*Passage provided:*
════════

This week marks 10 years since I pivoted from the career that I thought would define my life into one that had never even appealed to me.
Ten years of projects, deadlines and life-or-death-assignments. Ten years of overwhelming stress -- and incomprehensible rewards.
This is my anniversary of parenting.
My oldest child turned 10 this week. Double digits. He's a decade old. And that means that as of this week I've been a mother for 10 years.
My son's birthday is his day, no doubt. I spent all day making sure he felt special.
He woke up to a "Happy Birthday" banner hanging in the kitchen and a chocolate chip pancake and bacon breakfast before school. I took him Taco Bell takeout and cupcakes for his class at lunchtime. We went to a video game arcade and had a pizza dinner, and then he got to go fishing for alligators -- and even caught a few.

════════

*Excerpted records:*
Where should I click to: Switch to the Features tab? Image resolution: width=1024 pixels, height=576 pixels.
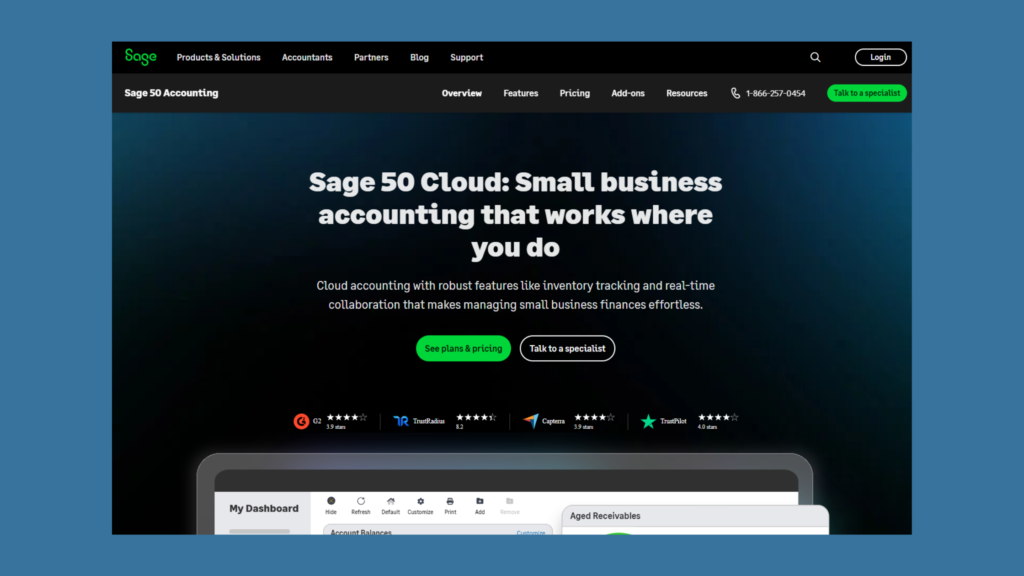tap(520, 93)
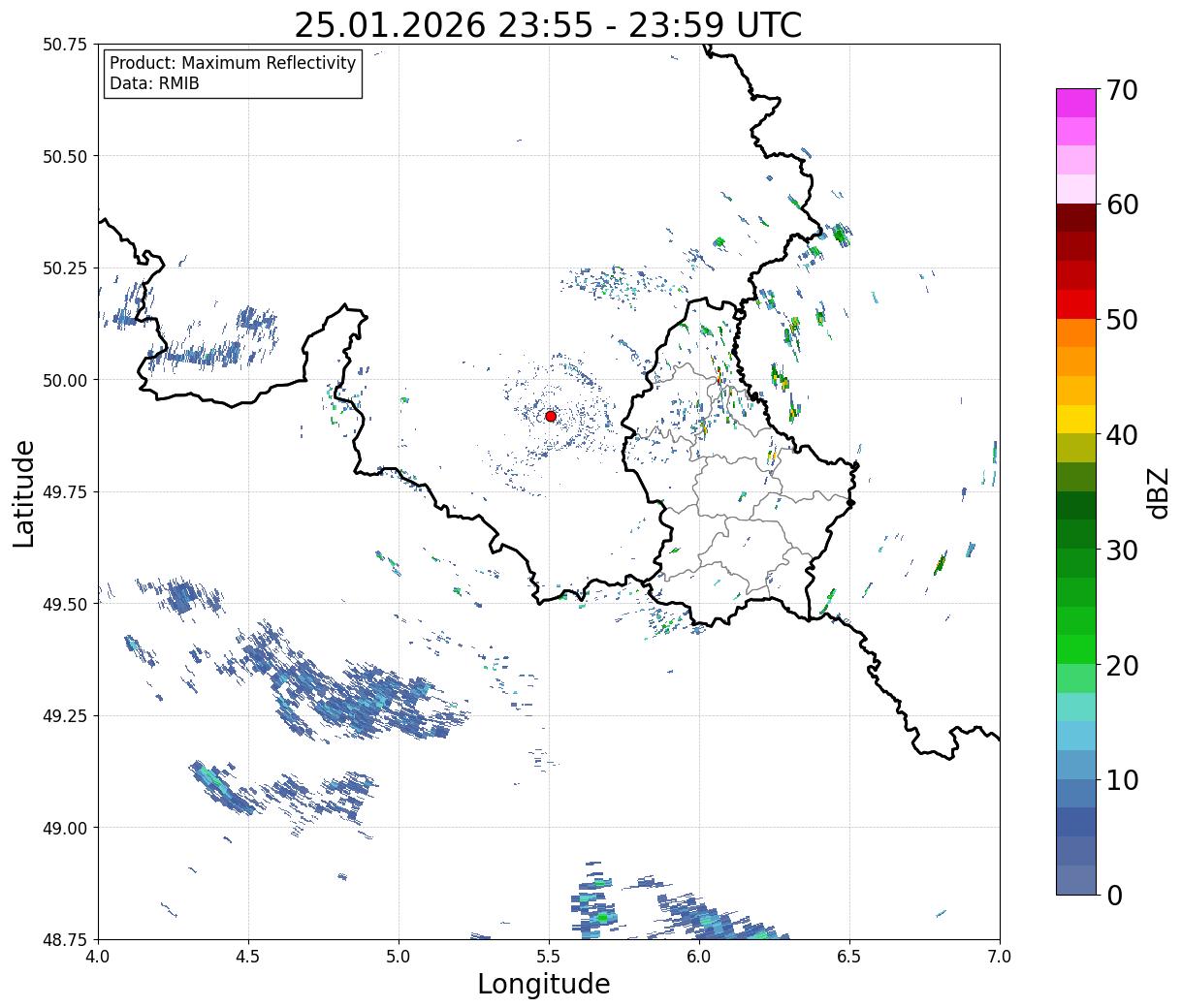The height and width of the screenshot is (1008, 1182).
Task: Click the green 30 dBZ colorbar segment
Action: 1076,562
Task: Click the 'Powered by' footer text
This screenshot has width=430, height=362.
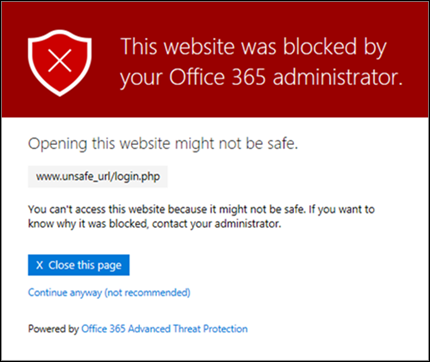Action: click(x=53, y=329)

════════

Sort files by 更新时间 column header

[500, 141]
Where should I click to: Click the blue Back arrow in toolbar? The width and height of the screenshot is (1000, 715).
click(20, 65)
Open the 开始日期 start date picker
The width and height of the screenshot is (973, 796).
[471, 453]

════════

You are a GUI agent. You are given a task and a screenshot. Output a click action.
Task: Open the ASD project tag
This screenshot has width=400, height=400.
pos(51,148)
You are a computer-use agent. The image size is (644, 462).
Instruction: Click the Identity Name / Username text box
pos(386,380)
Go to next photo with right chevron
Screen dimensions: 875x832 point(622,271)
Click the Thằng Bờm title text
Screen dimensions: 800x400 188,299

════════

*Instructions:*
A. In the parenting essay, duplicate everything from "Ten years of projects, deadlines" down to "for 10 years.".
B. According to the parenting essay, what did the narrator bring for the son's class at lunchtime?

*Solutions by task:*
A.
Ten years of projects, deadlines and life-or-death-assignments. Ten years of overwhelming stress -- and incomprehensible rewards.
This is my anniversary of parenting.
My oldest child turned 10 this week. Double digits. He's a decade old. And that means that as of this week I've been a mother for 10 years.

B. Taco Bell takeout and cupcakes.